Sustainability in Uncertain Times: What We’re Still Getting Wrong

November 21, 2025

Sustainability in Uncertain Times: What We’re Still Getting Wrong

Most of us were never taught how to lead through chronic uncertainty.
So we reach for tactics when what we need is culture—habits of leadership that make uncertainty livable.

The leaders I see thriving right now aren’t the ones with the biggest budgets or the most polished plans.

They’re the ones who treat uncertainty as normal. They don’t wait for stability—they build within volatility.

To build within volatility means accepting that change isn’t an interruption—it’s the environment.

It’s designing systems that flex when the ground shifts.
It’s making decisions that work under pressure, not just on paper.
It’s budgeting for learning, not just delivery.
It’s leading with clarity, even when certainty is out of reach.

Here are four habits I see in organizations that are holding steady:

  1. Anticipate change. They scan for signals, not just numbers.
  2. Communicate reality. They name what’s hard instead of hiding it.
  3. Empower decision-makers. They trust staff to act on values, not just rules.
  4. Learn publicly.
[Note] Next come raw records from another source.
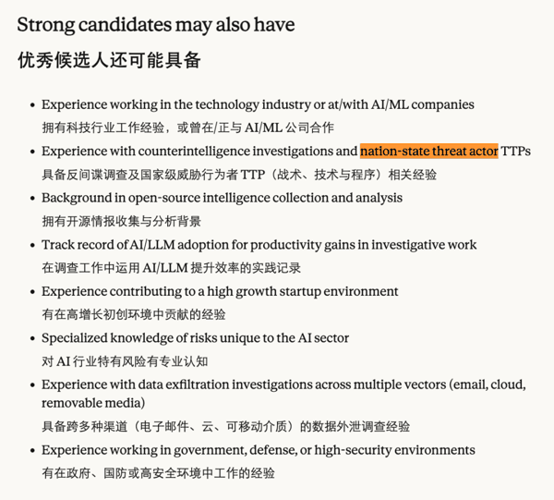The width and height of the screenshot is (554, 500).
Task: Click the 'Track record of AI/LLM adoption' line
Action: point(259,245)
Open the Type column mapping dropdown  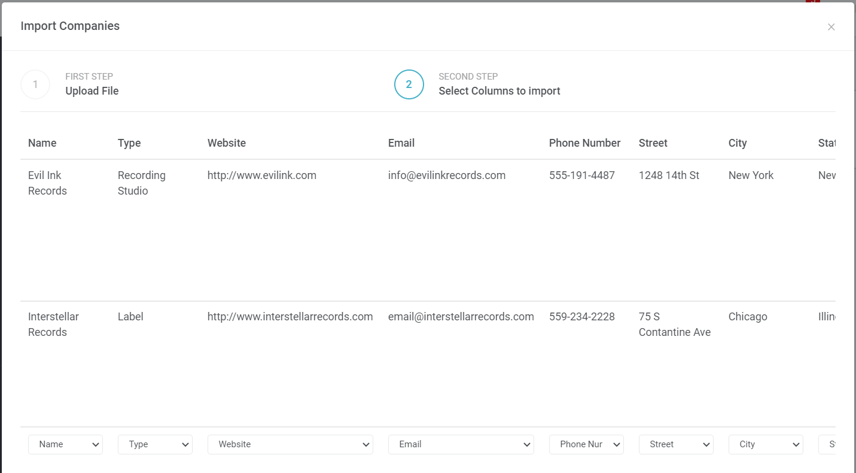click(155, 444)
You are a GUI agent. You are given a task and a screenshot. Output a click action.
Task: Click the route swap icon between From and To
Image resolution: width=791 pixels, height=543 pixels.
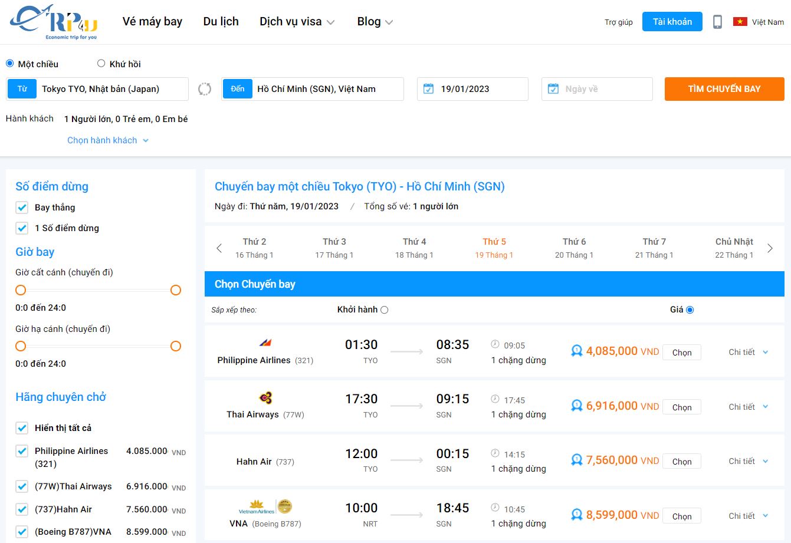[x=204, y=88]
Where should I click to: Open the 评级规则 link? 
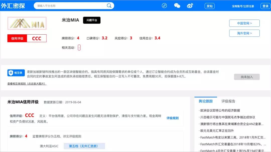172,118
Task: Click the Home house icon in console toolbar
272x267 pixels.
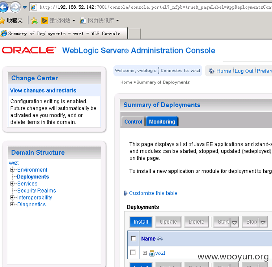Action: [212, 71]
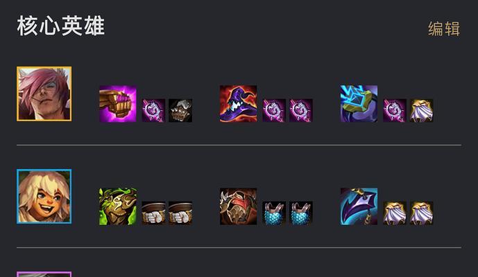478x277 pixels.
Task: Tap the Sparring Gloves component icon
Action: (180, 110)
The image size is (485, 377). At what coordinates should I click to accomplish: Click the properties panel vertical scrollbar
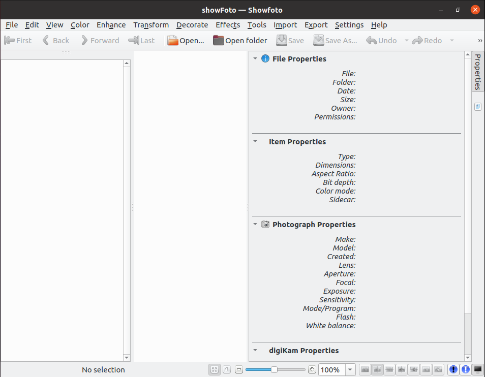click(468, 203)

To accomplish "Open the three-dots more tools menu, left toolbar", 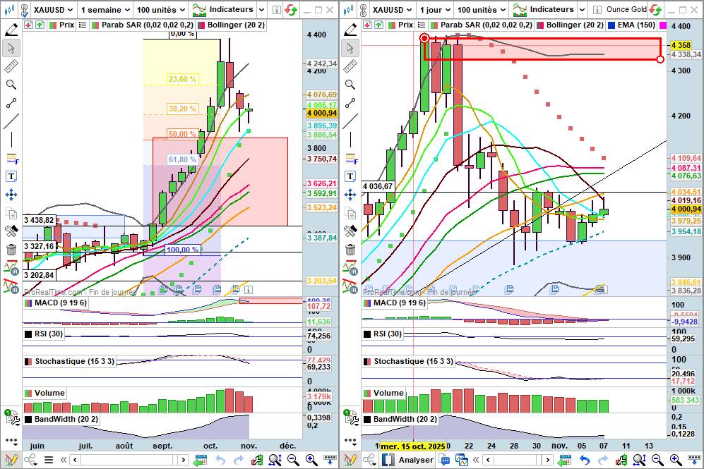I will [x=11, y=441].
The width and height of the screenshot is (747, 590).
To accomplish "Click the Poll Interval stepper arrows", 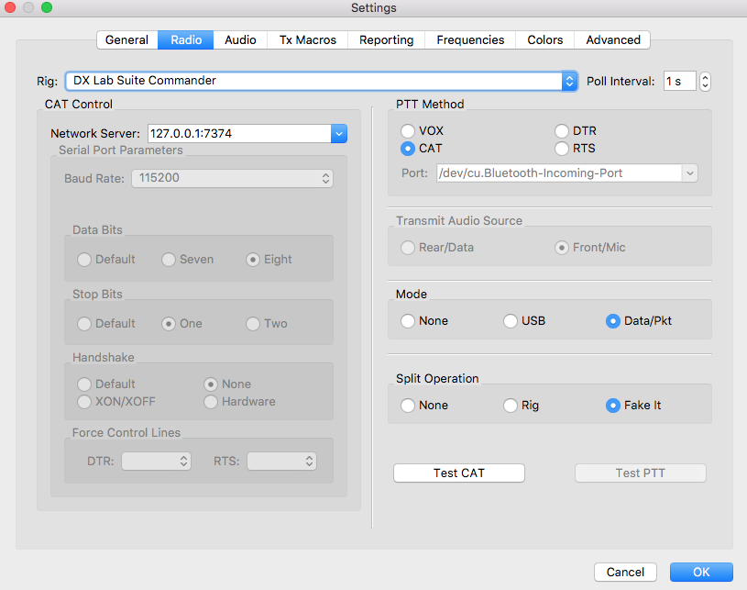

They share lessons as they go, not just at the annual report stage.

When we shift from “How do we survive this year?” to “Who are we becoming through this?”, sustainability stops being a scramble and starts being a practice.

When the conversation turns to sustainability, it usually turns to money.
But when I talk to leaders who are truly steady in unstable times, they talk about infrastructure.

They’ve done the hard work of understanding their true cost—staff time, systems, compliance, technology, emotional labor. They stop treating these as “overhead” and start seeing them as the backbone of mission integrity.

And they have to. Because the data tells us what the eye already sees: nationally, nonprofits are still below their pre-pandemic employment peak—about 1.4% lower than in 2019 (Bureau of Labor Statistics). The pressure is real—and growing.

Sustainability isn’t a financial formula. It’s a way of leading when the ground won’t stop moving. We’ve mistaken sustainability for stability—when it’s really about adaptability.

Rather than chase stability, design for motion. The world we’re in won’t stop changing.

Plans shift. Conditions change. What endures are leaders who can steer their teams through turbulence. The future belongs to those who lead through the storm—not around it.

The most innovative CEOs I know have stopped trying to out-plan uncertainty. They’re building muscles for it.